Level of Learning: Intermediate
P12 - When ARFID is really PFD: Case studies in Why Working Within Diagnostic Silos Does Not Benefit Patients
Barbara Coven-Ellis, SLPD, CCC-SLP, MA
Pediatric Feeding Disorder (PFD) affects 1 in 23 children and ARFID is estimated to affect between 0.5% to 5% of children, with pediatric inpatient and outpatient specialty feeding clinics reporting that 5-22% of the patients in their programs qualify for an ARFID diagnosis. While both diagnoses have specific diagnostic criteria, they do display overlaps. Unfortunately, rather than recognizing the overlaps and working together to better understand etiologies and ensure best outcomes, individual clinicians, clinics, and feeding programs often evaluate and treat within a diagnostic silo of either ARFID or PFD, essentially limiting access to the full range of care many of these patients need. This poster/presentation uses case studies to illustrate how siloed care can result in prolonged, ineffective interventions, wasted time and money, and significant added stress on the family unit.
At the end of this presentation, participants will be able to:
- Describe how overlaps in diagnostic criteria may result in children with PFD and ARFID being misdiagnosed, resulting in ineffective care and delays in receiving appropriate intervention.
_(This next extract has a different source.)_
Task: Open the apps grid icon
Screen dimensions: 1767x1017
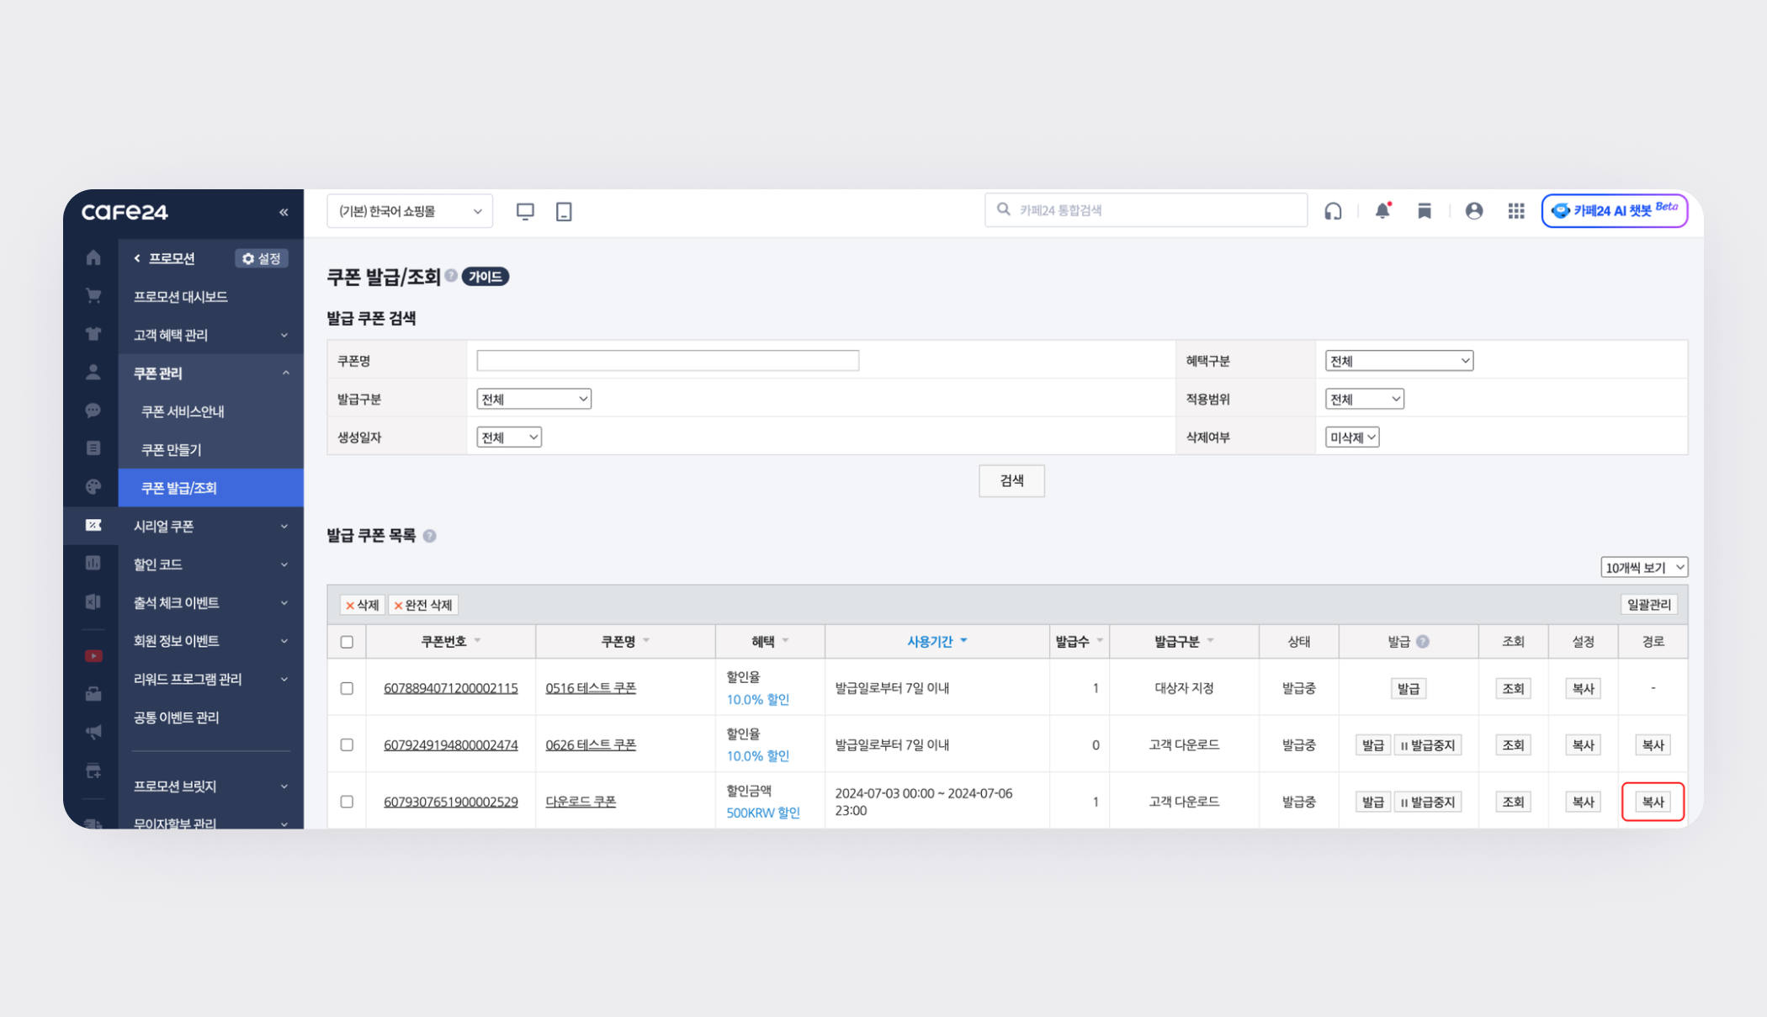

- Recognize how the limited availability of feeding specialists and/or behavioral specialists may result in children with PFD or ARFID being referred for specialized treatment that may not even include the appropriate intervention(s).
- Identify specific differences and overlaps within the ICD-10 diagnostic criteria for ARFID and PFD that impact the range of services for which a child may qualify, and how that has the potential to negatively impact overall outcomes
Level of Learning: Intermediate
P13 - Parent-Mediated Responsive Feeding Therapy for Tube Weaning in Children With Neurodevelopmental Disabilities: A Comparative Case Report
Alice Zhang, PhD, BCBA-D, LBA-KS
Heidi Moreland, MS, CCC-SLP, BCS-S, CLC
Lauren Foster, OTD, OTR/LThis comparative case series examined outcomes of parent-mediated Responsive Feeding Therapy (RFT) in three G-tube–dependent children (aged 18–30 months) with neurodevelopmental conditions. Each child received individualized RFT, emphasizing caregiver responsiveness, child autonomy, and non-coercive feeding environments. Therapy followed a preparatory parent education phase, a 10-day intensive phase with real-time coaching, and five months of individualized follow-up delivered in-person, hybrid, or virtual formats. Outcomes measured across six timepoints included tube dependence, oral-motor skills, feeding behaviors, and caregiver stress.
Results showed complete weaning in two children with neuromotor disorders and 50% reduction in tube dependence in one child with a growth regulation disorder. All cases demonstrated significant improvements in oral-motor skills, feeding behaviors, and caregiver stress, regardless of diagnosis or delivery modality. No adverse events occurred. Findings highlight that RFT supports both feeding skill development and family well-being, even when full tube independence is not achieved. Virtual and hybrid models proved feasible and effective, underscoring RFT’s adaptability and family-centered approach for children with complex feeding needs.
At the end of this presentation, participants will be able to:
- Describe the principles of Responsive Feeding Therapy and its application in tube-dependent children.
- Identify key indicators predicting successful tube weaning outcomes in children with neurodevelopmental disabilities.
- Evaluate the feasibility of virtual and hybrid RFT delivery models in clinical practice.